I wouldn't recommend massive organizational changes to remedy this
stuff.  The board could help by finding some people to help with this
less-sexy coordination and administrative work. 

> 6) The board meets for one hour every two weeks to discuss a handful of
> issues.  Thus, it is very important that the board can very quickly and
> concisely discuss each topic and come to concensus on each item for
> discussion. Are you good at working with others, who sometimes have very
> differing opinions than you do, to reach concensus and agree on actions?

Yeah, my opinions aren't strongly held or religious.  As Dale Carnegie
said, "If I were right even 51% of the time, I could make a killing in
the stock market." (or words to that effect)

> 7) Often Directors have to draft policies, form committees, find
> weaknesses or approaching problems of GNOME and work on solutions, and act
> as liason with various groups (both within and outside GNOME) and
> companies.  Please name three or more areas which you feel are important
> for the Board to address over the next year and which you would enjoy
> contributing some of your time to help get things started and possibly act
> as a liason between the Board and any other committees, groups, or
> companies if relevant.

1. There should be regular GNOME hackfests: frequent, small local
gatherings of developers, and less frequent (twice annually?) core
hacker retreats.  The board could help to organize these and, in some
cases, to pay for them.

2. GNOME Desktop Usability.  I think there are a few things that can be
done here: (i) a "desktop usability bughunt," in the spirit of the
October GNOME bughunt and informed by the Sun usability research (ii)
coordinated usability testing between the companies that can afford to
pay for it so that we're using our corporate resources as efficiently as
possible (iii) trying to instill individual projects with a sense of the
importance of this stuff; e.g. usability quirks should be opened as bugs
in bugzilla (iv) we need high-quality, free fonts.
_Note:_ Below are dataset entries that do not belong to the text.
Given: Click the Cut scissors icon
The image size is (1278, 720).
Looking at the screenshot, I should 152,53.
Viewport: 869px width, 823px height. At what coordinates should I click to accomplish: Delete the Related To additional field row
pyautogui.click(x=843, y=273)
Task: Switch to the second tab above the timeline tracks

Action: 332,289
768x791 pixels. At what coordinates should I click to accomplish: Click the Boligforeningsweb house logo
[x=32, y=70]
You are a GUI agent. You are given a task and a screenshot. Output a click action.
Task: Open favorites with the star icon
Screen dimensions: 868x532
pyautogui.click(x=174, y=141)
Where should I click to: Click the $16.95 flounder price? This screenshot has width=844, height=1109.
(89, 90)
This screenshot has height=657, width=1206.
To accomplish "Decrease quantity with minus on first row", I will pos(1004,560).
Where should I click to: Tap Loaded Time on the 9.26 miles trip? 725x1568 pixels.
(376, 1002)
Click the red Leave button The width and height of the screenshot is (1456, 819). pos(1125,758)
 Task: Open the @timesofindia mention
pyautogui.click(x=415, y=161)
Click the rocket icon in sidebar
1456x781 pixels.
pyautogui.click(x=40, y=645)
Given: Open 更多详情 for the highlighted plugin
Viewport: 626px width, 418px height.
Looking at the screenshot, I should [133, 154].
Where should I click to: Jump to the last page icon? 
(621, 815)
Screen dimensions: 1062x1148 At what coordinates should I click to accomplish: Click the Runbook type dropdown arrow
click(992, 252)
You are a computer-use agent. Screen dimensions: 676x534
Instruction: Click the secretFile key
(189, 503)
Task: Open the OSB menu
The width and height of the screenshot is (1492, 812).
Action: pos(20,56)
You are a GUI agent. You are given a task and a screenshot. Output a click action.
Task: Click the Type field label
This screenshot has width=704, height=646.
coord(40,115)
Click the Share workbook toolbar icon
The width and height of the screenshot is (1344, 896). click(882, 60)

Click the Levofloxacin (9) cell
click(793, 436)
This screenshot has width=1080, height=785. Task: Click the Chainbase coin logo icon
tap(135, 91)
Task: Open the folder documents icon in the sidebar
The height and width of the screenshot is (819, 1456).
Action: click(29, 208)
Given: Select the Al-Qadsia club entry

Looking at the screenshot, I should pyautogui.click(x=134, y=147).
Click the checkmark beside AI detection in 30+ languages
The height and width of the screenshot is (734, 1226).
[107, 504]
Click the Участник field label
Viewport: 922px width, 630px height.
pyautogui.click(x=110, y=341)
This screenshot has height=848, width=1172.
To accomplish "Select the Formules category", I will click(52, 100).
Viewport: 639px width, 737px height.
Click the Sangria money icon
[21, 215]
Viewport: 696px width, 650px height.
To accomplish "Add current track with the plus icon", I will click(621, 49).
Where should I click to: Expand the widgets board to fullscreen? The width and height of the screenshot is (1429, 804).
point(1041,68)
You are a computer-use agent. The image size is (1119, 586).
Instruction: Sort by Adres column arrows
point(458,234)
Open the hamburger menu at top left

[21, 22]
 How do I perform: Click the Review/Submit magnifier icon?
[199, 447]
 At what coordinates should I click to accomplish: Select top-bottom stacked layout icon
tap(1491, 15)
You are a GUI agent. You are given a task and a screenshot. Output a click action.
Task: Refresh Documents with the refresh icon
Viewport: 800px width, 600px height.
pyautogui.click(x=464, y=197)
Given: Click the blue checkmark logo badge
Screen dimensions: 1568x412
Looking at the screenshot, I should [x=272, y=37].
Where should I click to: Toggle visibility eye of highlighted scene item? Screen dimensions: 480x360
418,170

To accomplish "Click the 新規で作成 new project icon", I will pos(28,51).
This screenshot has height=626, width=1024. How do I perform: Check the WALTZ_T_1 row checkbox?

3. GNOME Office.  It needs a real web page, coordinated releases, and
better integration.  Oh, yes, and we need to define what's in it :-).  I
recognize the difficulty of this project but I think that the benefits
are worth the effort.

> 8) Do you consider yourself diplomatic?  Would you make a good
> representative for the GNOME Foundation to the Membership, media, public,
> and organizations and corporations the GNOME Foundation works with?

Yeah, I can press the oily palm with the best of them. :-)

> 9) Will you represent the interests of GNOME and the GNOME Foundation over
> all other personal or corporate interests you may represent?

Absolutely and without compromise.

> 10) Will you be willing and have the available time to take on and
> complete various tasks that the Board needs accomplished?

Yes, this work is very important to me; I will explicitly set aside time
in my schedule for the GNOME foundation.